The source of these damning allegations would eventually come to light in the form of a whistle-blower — Frances Haugen, a former Facebook product manager. Earlier this week, Haugen outlined troubling, behind-the-scenes activity to Congress. Here’s an excerpt from her testimony:
“I’m here today because I believe Facebook’s products harm children, stoke division, and weaken our democracy.”
Although Mark Zuckerberg’s response post from his personal profile received more engagement than I’ve ever seen, a global outage across Facebook, Instagram, and Whatsapp on the same day as the testimony didn’t help matters.
As of Thursday’s close, shares of FB were $329.22.
Lightning eMoters (ZEV) designs and manufactures zero-emission vehicle fleets, such as school buses, delivery vans, and ambulances. Surprise, Lightning eMoters is another electric vehicle company that merged with a SPAC to go public.
In August, Lightning eMoters announced a strategic partnership with Forest River, a Berkshire Hathaway company and the largest shuttle bus manufacturer in North America. Lightning will build electric powertrains and provide charging products and services to Forest River over the next 4.5 years. The estimated value of the agreement is up to $850 million.
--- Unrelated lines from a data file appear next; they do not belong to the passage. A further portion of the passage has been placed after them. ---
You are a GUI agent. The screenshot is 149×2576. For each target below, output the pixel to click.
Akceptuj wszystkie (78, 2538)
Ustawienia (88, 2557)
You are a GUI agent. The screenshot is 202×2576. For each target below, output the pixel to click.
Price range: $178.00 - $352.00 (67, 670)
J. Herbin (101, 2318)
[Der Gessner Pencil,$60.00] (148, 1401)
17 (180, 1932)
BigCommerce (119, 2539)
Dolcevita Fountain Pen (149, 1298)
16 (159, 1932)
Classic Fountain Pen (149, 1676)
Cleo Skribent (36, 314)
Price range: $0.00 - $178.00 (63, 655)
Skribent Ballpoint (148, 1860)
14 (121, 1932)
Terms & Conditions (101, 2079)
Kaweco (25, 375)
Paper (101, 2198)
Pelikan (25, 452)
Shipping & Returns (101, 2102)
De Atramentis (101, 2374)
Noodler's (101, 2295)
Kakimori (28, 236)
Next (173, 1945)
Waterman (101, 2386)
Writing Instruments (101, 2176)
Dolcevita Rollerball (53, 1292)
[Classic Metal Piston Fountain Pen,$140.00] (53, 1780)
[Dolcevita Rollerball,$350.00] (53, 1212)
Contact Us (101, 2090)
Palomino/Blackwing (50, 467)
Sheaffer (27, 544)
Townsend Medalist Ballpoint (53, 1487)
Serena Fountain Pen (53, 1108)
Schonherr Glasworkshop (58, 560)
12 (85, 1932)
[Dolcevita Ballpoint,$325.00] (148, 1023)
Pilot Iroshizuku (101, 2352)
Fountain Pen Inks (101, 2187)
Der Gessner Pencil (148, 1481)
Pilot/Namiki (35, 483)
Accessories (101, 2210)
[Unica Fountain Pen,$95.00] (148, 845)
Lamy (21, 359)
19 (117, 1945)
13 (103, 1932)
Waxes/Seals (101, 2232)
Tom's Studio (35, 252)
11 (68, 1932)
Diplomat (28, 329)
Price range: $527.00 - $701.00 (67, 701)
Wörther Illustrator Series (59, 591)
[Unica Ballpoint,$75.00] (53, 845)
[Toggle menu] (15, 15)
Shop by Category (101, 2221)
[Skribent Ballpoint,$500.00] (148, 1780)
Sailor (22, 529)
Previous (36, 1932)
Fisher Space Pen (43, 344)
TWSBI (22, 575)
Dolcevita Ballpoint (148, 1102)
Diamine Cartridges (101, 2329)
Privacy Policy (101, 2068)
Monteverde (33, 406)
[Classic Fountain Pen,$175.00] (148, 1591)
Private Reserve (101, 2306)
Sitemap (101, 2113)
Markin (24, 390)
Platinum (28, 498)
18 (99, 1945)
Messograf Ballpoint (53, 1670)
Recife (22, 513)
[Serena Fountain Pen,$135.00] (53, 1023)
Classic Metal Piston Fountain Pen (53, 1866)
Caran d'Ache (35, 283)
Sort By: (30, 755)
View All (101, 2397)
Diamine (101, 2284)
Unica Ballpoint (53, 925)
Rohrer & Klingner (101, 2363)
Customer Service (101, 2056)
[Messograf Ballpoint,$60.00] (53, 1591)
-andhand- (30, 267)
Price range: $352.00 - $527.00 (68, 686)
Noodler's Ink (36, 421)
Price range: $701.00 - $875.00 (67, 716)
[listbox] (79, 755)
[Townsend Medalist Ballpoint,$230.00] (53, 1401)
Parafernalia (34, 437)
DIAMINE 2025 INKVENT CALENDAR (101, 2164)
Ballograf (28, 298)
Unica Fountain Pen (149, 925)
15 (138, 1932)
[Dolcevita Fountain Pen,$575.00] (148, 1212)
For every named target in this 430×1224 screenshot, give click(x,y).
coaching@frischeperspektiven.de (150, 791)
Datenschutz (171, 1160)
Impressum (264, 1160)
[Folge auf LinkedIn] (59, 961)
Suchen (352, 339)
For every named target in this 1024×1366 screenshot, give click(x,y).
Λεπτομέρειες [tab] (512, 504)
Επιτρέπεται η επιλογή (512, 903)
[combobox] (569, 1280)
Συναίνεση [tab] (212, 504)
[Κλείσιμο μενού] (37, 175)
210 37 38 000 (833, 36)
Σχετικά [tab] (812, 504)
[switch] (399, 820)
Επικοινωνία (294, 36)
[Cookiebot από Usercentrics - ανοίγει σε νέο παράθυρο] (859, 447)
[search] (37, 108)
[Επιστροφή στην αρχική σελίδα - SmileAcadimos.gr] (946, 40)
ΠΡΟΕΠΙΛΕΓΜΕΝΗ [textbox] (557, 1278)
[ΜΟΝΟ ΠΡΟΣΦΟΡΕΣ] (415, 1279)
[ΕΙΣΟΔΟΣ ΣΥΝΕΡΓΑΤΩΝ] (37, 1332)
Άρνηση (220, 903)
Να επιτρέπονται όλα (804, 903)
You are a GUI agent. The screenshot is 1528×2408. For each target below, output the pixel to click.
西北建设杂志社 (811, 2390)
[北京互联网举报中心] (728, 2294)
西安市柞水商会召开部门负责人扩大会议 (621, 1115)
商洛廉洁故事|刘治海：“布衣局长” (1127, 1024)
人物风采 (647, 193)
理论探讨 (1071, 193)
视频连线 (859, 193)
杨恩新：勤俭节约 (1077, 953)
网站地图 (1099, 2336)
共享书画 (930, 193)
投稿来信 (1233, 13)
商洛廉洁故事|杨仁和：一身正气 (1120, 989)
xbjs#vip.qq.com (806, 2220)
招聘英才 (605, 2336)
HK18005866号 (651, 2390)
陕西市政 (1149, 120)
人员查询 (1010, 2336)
ZEV jumped from $6.41 to $11.60 as investors reacted to the news. But that didn’t hold for long, as shares have dipped back to $7.93 since then — it's hard to justify a one-day jump of 81%, especially for a severely unprofitable company. In the second quarter of 2021, Lightning eMoters reported $5.9 million of revenue and a net loss of $46.1 million.
Corsair Gaming (CRSR) designs and manufactures gaming accessories, components, and equipment (e.g., keyboards, headsets, controllers). Last year was a good year to be in the industry.
Stay-at-home mandates translated to increased gaming during the pandemic. One study estimates that the gaming market generated $177.8 billion during 2020 — a 23% increase relative to 2019.
Naturally, Corsair raked in profits too — net revenue increased from $1.1 billion in FY19 to $1.7 billion in FY20, while the company turned a profit of $103 million after generating losses for the previous two years.
Corsair smashed expectations in 2020 and continued to do so in Q1 of 2021. But it wasn’t enough. Corsair shares are down nearly 50% since last fall.
Why?
In this case, there may have been too much investor interest for Corsair. (At least, too much too quickly.)
On its IPO day in September, CRSR opened at just over $15 a share. Over the next two months, it escalated as high as $51.37. The inflated price tag attracted plenty of short-sellers, which have profited handsomely from the stock’s gradual descent. As of last month, roughly 29% of CRSR’s public shares were shorted.
Despite the short interest, Wall Street analysts are still bullish on Corsair with a consensus price target of $39.67. Shares of CRSR closed at $26.13 on Thursday.